Instructions to follow
Report each line in the records below that contains the word "label", copying every such line in full.

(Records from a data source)
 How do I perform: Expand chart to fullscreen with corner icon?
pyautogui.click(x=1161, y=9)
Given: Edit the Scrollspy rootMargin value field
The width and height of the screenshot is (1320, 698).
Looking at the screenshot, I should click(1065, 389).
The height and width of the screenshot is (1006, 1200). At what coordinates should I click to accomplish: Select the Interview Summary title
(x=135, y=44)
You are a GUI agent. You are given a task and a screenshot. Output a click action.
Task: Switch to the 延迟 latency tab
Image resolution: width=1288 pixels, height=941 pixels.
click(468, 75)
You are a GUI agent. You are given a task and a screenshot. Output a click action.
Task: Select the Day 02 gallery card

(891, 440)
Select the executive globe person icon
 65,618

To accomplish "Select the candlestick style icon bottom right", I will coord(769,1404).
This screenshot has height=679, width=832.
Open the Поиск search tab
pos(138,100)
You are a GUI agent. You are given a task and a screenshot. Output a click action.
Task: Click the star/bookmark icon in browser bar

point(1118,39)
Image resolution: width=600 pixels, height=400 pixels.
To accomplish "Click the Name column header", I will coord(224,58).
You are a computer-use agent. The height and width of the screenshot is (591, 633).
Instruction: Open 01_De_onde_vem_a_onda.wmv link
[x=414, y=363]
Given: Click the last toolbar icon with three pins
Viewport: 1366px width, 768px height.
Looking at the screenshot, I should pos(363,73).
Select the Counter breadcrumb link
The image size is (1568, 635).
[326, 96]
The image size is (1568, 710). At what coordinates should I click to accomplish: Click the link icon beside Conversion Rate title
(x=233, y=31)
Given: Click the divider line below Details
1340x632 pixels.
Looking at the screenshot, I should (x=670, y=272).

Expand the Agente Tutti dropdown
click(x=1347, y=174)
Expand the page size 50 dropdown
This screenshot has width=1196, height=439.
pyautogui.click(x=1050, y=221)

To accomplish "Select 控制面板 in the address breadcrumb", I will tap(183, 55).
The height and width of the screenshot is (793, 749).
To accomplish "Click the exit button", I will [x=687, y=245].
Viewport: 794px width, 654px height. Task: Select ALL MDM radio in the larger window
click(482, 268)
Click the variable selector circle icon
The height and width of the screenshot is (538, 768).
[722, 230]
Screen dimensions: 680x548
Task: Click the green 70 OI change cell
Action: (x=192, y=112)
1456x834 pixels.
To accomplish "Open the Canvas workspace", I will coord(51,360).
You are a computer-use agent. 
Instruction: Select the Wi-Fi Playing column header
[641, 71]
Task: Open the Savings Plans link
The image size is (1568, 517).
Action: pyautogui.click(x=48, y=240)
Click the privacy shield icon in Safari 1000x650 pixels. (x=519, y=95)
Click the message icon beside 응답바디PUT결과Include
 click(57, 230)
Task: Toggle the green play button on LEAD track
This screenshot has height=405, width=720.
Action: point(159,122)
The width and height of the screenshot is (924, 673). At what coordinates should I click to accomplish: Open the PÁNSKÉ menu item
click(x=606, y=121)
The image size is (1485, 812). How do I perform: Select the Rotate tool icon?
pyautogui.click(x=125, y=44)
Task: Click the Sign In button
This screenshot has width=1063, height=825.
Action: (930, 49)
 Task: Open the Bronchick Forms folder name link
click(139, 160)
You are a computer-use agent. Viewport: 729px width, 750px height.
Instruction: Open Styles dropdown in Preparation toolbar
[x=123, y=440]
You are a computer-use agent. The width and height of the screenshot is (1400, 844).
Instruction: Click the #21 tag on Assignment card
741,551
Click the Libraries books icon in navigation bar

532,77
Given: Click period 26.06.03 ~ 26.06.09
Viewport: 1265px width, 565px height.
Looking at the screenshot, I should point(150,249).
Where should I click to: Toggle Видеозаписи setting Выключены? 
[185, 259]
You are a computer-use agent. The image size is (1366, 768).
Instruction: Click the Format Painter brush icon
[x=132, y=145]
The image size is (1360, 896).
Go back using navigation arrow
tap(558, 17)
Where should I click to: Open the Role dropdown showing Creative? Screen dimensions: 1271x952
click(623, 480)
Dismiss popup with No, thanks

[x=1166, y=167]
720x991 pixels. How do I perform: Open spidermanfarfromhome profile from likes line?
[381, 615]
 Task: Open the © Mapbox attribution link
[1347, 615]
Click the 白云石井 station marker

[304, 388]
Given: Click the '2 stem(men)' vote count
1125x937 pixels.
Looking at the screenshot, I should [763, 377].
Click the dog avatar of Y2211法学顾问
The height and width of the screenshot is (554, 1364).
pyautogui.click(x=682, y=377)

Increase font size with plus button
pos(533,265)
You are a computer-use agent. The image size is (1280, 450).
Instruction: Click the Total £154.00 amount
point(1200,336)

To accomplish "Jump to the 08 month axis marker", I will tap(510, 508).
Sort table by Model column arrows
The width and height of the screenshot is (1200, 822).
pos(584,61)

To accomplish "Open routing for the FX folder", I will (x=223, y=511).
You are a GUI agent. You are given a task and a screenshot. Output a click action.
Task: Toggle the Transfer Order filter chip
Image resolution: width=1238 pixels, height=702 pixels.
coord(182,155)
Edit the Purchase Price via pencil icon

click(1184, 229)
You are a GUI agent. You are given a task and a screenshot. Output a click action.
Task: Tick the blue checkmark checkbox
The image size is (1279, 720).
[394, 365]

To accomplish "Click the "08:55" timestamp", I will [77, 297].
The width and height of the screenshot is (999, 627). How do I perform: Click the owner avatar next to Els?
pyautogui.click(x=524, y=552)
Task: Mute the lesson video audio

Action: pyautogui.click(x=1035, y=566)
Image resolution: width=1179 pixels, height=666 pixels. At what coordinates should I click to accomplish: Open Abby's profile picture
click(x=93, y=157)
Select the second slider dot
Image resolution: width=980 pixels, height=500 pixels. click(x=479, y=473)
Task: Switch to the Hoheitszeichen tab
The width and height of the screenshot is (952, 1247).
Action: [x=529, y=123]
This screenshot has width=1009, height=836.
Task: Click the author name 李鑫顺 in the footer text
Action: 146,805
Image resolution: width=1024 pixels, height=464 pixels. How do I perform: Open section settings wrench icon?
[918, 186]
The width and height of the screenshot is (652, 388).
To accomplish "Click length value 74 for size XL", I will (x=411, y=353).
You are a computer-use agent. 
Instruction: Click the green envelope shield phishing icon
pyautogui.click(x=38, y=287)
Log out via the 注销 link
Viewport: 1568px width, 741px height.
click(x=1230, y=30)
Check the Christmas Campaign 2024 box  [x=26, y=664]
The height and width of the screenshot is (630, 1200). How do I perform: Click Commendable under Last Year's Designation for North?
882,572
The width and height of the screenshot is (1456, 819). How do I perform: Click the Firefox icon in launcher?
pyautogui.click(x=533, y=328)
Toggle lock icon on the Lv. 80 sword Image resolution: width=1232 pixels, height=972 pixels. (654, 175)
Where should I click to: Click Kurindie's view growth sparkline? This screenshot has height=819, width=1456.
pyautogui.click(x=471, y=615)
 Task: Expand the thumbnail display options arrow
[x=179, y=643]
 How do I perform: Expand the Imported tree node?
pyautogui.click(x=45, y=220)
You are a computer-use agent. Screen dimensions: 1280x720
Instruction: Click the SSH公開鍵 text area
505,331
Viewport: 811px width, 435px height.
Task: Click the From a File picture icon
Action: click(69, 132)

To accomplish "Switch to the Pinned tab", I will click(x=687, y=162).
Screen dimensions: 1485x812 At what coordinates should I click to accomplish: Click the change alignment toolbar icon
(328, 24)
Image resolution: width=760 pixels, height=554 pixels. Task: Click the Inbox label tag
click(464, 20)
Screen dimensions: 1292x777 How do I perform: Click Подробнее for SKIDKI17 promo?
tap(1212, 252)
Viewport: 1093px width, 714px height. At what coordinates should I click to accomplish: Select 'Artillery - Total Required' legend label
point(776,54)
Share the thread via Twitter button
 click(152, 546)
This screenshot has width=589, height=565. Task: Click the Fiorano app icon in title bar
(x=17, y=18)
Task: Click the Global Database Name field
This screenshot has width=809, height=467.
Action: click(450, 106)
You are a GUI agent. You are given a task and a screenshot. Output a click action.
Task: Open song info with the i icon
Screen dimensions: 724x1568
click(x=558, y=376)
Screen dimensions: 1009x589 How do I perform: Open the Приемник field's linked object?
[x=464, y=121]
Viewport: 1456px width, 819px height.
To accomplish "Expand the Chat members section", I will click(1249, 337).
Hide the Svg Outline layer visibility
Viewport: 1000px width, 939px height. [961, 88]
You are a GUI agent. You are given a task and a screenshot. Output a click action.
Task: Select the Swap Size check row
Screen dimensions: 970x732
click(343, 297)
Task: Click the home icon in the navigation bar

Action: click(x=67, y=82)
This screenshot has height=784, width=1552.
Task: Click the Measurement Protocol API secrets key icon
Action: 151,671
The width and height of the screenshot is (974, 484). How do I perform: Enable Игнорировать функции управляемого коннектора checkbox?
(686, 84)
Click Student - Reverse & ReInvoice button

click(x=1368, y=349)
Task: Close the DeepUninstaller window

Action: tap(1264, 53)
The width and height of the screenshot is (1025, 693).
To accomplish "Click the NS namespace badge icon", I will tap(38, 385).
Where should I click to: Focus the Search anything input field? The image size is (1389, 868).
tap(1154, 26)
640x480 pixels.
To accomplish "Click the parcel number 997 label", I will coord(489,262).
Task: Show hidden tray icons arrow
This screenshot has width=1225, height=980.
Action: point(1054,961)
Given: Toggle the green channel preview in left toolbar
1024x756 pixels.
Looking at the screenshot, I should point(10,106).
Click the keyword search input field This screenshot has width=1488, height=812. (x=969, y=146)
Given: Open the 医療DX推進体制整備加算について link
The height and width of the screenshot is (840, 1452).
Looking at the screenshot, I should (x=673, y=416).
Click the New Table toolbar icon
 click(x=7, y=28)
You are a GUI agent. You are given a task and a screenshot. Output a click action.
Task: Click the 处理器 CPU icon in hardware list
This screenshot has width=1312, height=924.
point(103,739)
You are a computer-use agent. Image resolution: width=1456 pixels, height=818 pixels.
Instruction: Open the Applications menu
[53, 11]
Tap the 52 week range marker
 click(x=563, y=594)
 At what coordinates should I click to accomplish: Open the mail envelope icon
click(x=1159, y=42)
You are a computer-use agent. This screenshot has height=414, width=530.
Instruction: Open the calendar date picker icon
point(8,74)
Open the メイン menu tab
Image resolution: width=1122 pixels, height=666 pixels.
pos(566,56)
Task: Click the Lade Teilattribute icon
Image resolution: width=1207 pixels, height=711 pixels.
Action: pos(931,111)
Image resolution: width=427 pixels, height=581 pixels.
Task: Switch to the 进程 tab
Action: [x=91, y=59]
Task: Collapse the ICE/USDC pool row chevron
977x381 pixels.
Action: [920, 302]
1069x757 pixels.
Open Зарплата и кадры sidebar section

Correct result
Image resolution: width=760 pixels, height=554 pixels. Task: Click the Inbox label tag
Viewport: 1093px width, 714px height. At what coordinates should I click to accomplish: Select 'Artillery - Total Required' legend label
To accomplish "Click the parcel number 997 label", I will coord(489,262).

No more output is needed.